▶ WORK REQUIRED
Please repeat exactly the lines below from the one containing "Viewport: 1775px width, 590px height." down to the one containing "You are a computer-use agent. 269x345 pixels.", both included, and nothing else.

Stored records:

================================

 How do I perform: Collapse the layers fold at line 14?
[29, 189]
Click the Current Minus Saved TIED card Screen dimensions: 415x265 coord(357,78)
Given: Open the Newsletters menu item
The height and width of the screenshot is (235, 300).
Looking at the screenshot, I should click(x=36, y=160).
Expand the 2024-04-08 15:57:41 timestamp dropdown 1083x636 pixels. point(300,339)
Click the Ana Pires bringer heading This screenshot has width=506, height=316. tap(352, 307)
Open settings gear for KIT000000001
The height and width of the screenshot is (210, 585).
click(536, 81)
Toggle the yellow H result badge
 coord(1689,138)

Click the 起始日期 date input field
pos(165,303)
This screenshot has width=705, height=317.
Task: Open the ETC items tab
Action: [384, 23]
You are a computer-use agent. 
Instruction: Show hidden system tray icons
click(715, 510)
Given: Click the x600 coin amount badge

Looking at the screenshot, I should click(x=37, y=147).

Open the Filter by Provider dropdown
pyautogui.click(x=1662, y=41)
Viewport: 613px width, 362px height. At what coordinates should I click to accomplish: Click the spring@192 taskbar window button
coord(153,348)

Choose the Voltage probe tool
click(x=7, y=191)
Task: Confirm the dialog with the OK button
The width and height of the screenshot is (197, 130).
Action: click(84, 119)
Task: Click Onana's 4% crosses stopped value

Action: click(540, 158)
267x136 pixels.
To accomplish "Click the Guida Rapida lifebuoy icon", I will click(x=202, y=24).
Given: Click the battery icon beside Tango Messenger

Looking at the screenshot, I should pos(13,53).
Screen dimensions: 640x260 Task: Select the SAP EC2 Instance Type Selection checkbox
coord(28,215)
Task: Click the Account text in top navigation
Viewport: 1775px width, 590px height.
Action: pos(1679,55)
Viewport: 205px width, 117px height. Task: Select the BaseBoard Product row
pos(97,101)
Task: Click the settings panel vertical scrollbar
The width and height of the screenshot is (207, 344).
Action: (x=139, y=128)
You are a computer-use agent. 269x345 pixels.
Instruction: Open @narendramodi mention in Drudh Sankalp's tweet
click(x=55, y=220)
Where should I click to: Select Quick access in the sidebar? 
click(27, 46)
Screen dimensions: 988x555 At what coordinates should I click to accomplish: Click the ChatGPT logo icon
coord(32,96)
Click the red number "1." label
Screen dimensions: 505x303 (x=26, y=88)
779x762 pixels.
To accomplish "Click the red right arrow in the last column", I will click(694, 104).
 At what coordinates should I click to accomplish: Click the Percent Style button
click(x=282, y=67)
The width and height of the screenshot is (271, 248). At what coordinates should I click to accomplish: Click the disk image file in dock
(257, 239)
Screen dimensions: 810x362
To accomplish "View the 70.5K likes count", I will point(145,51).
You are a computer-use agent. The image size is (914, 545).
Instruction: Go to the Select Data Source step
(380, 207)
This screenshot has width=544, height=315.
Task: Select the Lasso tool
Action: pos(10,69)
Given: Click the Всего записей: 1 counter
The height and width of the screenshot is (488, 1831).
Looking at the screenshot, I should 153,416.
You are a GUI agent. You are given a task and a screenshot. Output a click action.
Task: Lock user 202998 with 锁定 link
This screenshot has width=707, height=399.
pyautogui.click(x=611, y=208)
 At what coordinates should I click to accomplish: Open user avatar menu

================================

▶ ANSWER TO THIS PROBLEM
Viewport: 1775px width, 590px height.
Action: pos(1679,55)
Viewport: 205px width, 117px height. Task: Select the BaseBoard Product row
pos(97,101)
Task: Click the settings panel vertical scrollbar
The width and height of the screenshot is (207, 344).
Action: (x=139, y=128)
You are a computer-use agent. 269x345 pixels.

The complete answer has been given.